Cánovas es a Cáceres lo que Las Ramblas a Barcelona. El tramo urbano que va de la Cruz de los Caídos a la calle San Antón es el paseo de toda la vida de La ciudad feliz , el espacio urbano donde los cacereños juegan en la infancia, besan en la juventud y toman el sol en la senectud.

Para medir el cacereñismo de un ciudadano, hay que pasar la prueba de Cánovas: si cruza el paseo en cinco minutos es mejor que pida traslado. El cacereño fetén tarda más de media hora en recorrerlo y, desde luego, no lo cruza de cualquier manera: una cosa es sacar al perro en chándal por el barrio y otra muy distinta vestirse de Cánovas.

El cacereño ama su parque, presume de él y se derrite en almíbar cuando los visitantes lo ensalzan. Pero a veces parece como si ese orgullo fuera algo impostado y falso, como si por encima del amor a Cánovas estuviera el amor al cemento, a la falsa modernidad arquitectónica y a la estética del chalé: lo verde es bello, pero si no tiene chalés es como si le faltara algo.

BUSCANDO LOS FRATRES

Cánovas nació en la segunda mitad del siglo XIX, cuando La ciudad feliz crecía buscando la estación del ferrocarril levantada en Los Fratres. El parque y su entorno fueron llenándose de estatuas, templetes, fuentes y casas preciosas. Por esos años, las grandes ciudades europeas trazaban también sus parques y levantaban quioscos, pabellones y fontanas semejantes a las cacereñas. Pero el paso del tiempo deparó sorpresas desagradables.

Ya hemos contado cómo desaparecieron los cafés cacereños con sabor añejo mientras otras ciudades los conservaban. Lo mismo se puede decir de los emblemas y señales históricas de Cánovas y su entorno. Así, el viejo y tierno templete de la música, inaugurado en 1887, fue remodelado y convertido en mazacote grosero en 1999. El llamado Quiosco Colón, instalado antes de la guerra civil por unos valencianos para vender naranjas y convertido en bar durante 40 años por Lorenzo Cordero Salazar, también fue despojado de lo entrañable en 1999.

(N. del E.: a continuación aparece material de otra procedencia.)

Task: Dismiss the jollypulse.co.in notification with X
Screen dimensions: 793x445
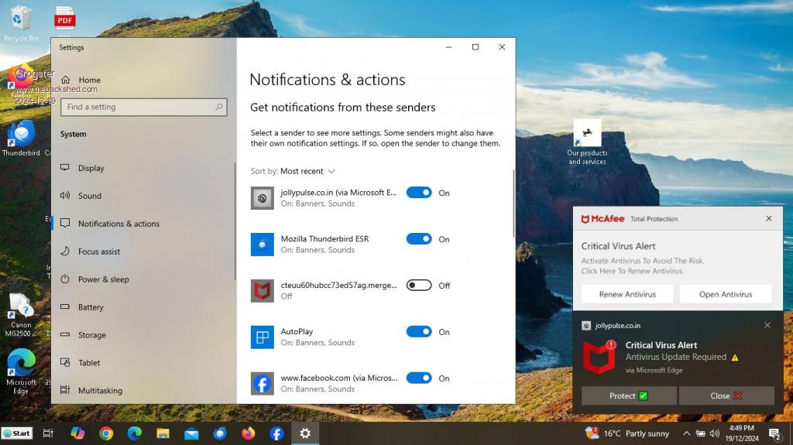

La casa de las Chicuelas, levantada en 1927, fue demolida vergonzantemente en 1980 para construir un edificio sin gracia, pero con precio. A los cacereños les da lo mismo que destrocen su imaginario colectivo. Los habitantes de la ciudad feliz no protestan porque protestar no es elegante y porque creen que para ser dichosos es mejor conformarse que revolverse.

No se trata de una cuestión sólo política porque en los desaguisados han participado unos y otros, como si el crepúsculo de las ideologías de Fernández de la Mora se hiciera realidad a la hora de acometer barbaridades.

La última es ese terrible quiosco de las flores que se está edificando en el llamado Parque de Abajo . En cualquier ciudad, habría sido una instalación desmontable, de madera noble, de metal elegante. Aquí no, aquí será otro mamotreto más de cemento y ladrillo porque los concejales nunca han mimado Cánovas: los quioscos de prensa son vulgares; los templetes, lamentables; este puesto de flores, aberrante... Hasta el BBV tiene más sensibilidad que el ayuntamiento y restaurará con primor su sede modernista de Cánovas.

El paseo central de La ciudad feliz no tiene nada que envidiar al Parc de Luxembourg parisino ni a la Hauptallee del Prater vienés, pero los cacereños sí tienen mucho que aprender de vieneses y parisinos: ellos nunca permitirían tantas burradas en sus parques, aunque eso les haga menos felices, menos conformistas... más rebeldes.